══ Entries
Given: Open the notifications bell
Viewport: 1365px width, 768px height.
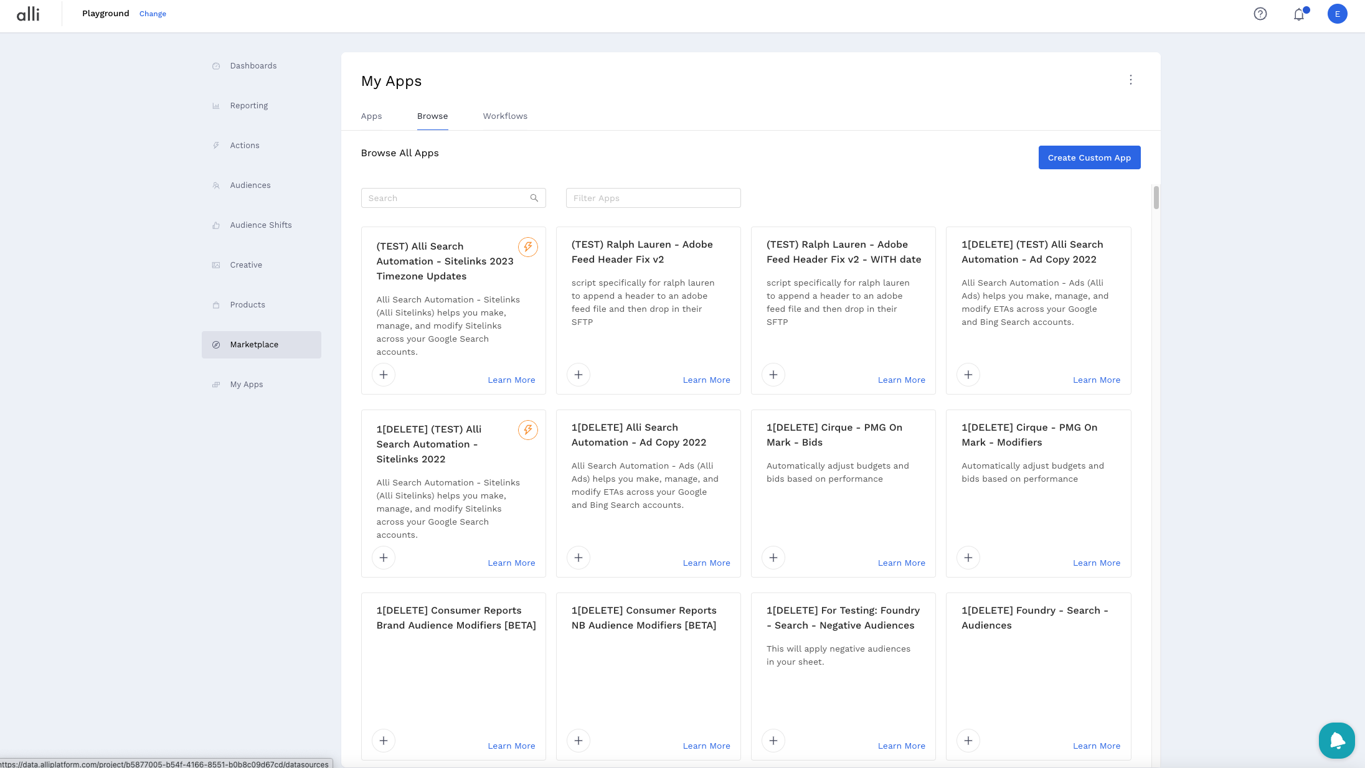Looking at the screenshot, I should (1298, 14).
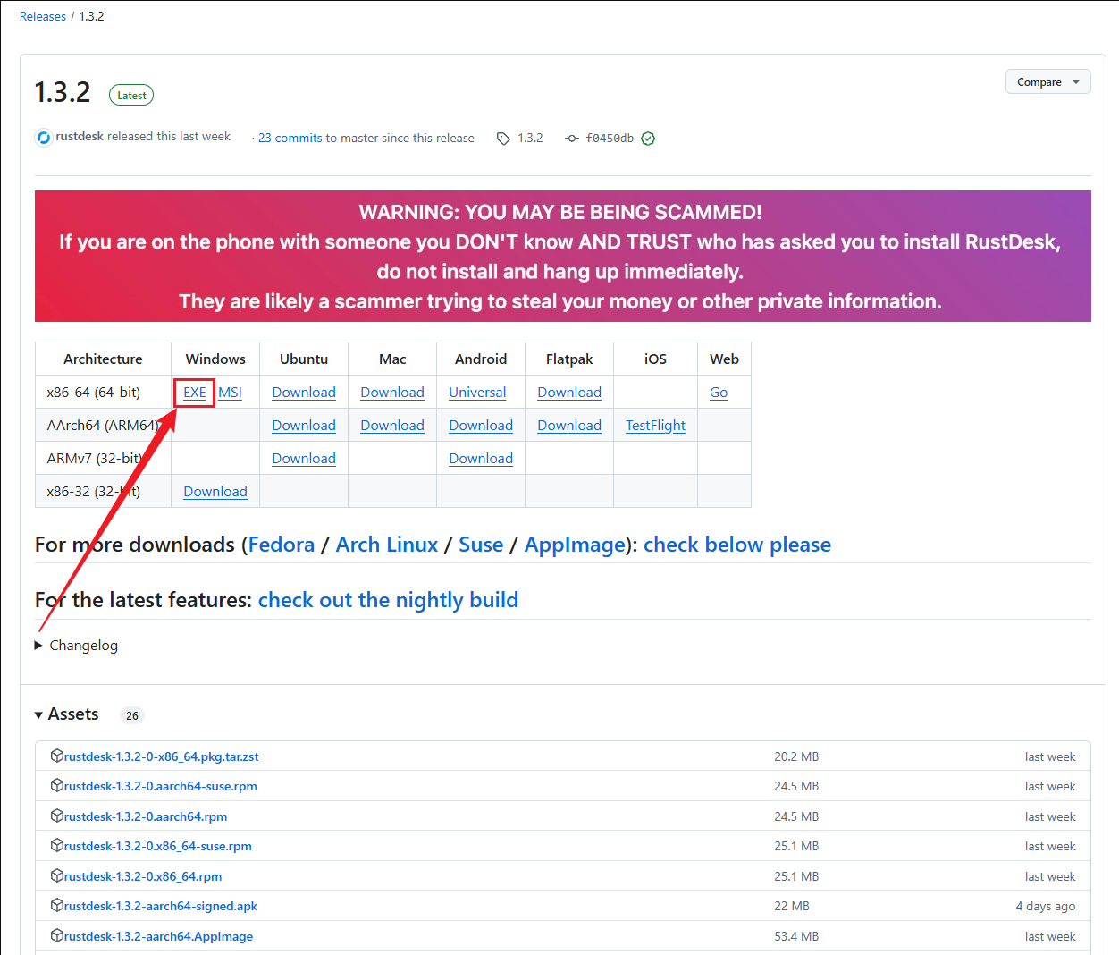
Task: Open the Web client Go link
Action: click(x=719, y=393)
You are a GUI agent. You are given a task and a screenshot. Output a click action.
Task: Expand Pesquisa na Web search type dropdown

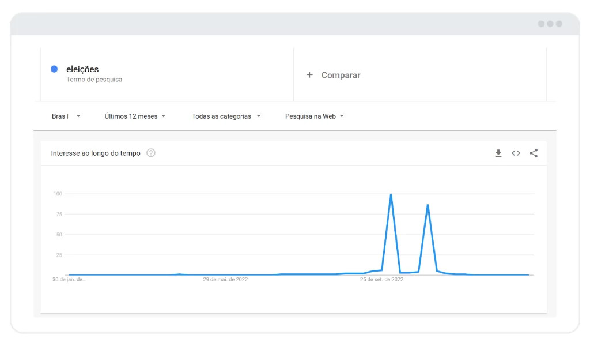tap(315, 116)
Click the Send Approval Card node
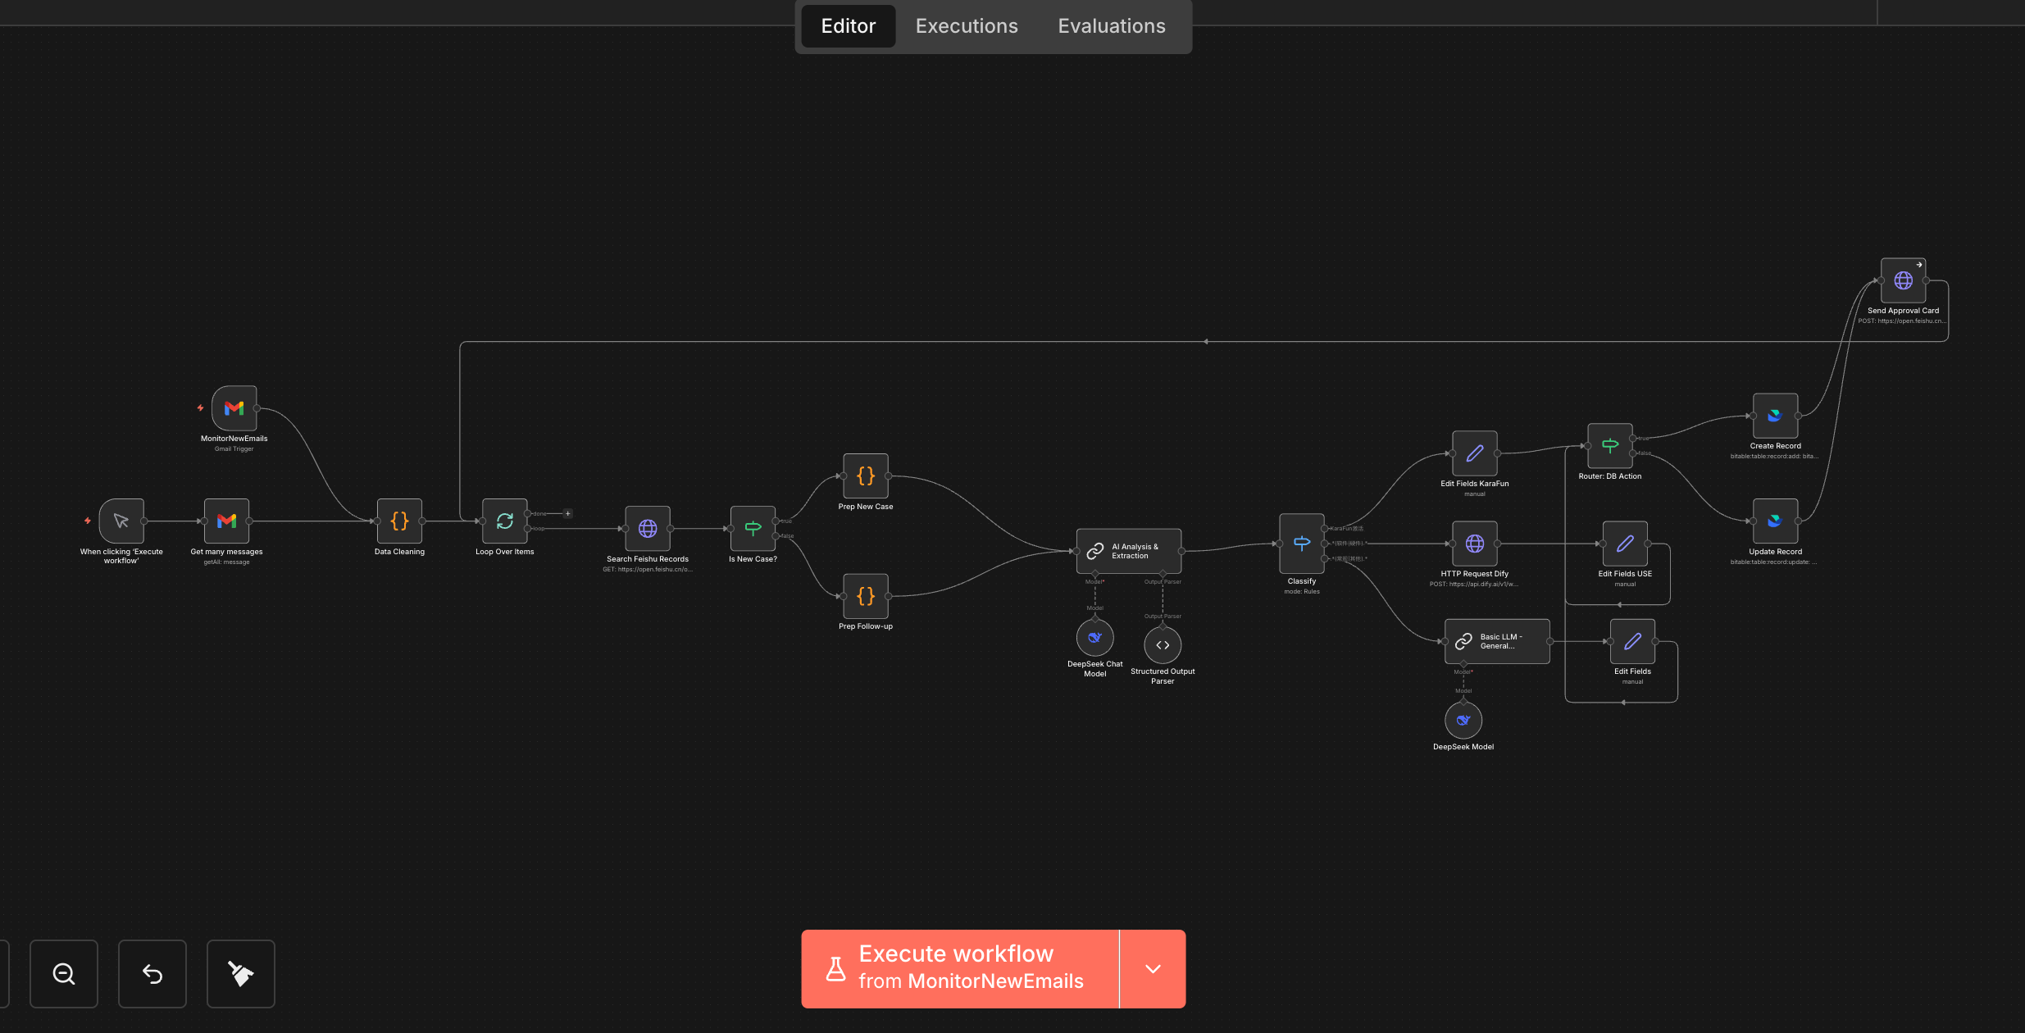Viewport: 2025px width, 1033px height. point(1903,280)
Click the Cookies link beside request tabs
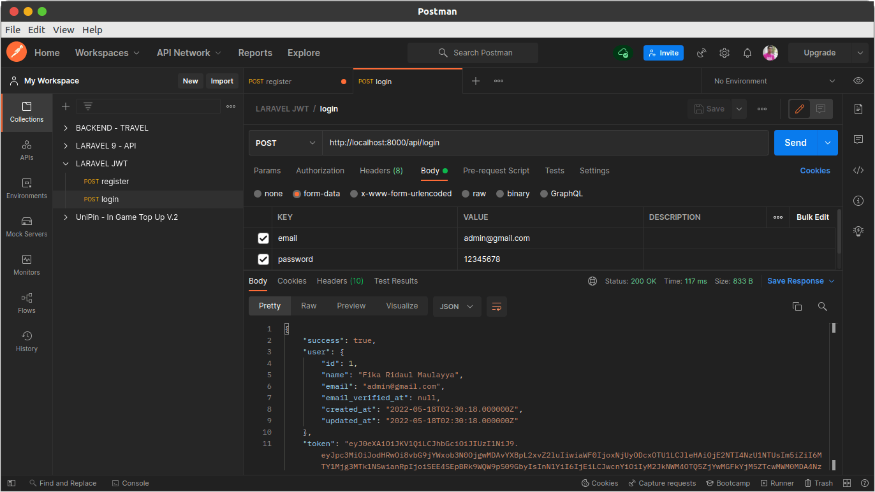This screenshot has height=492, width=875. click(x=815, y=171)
════
* **Written request**
Can you repeat all of the material above word for word, with the pictures left out?

* **Full solution**
Given: Open the notifications bell
Viewport: 1365px width, 768px height.
Looking at the screenshot, I should (1298, 14).
Task: Open the Web client Go link
Action: click(x=719, y=393)
You are a GUI agent. You are given a task and a screenshot. Output a click action.
Task: Expand Pesquisa na Web search type dropdown

tap(315, 116)
Click the Send Approval Card node
Viewport: 2025px width, 1033px height. point(1903,280)
Click the Cookies link beside request tabs
This screenshot has height=492, width=875. click(x=815, y=171)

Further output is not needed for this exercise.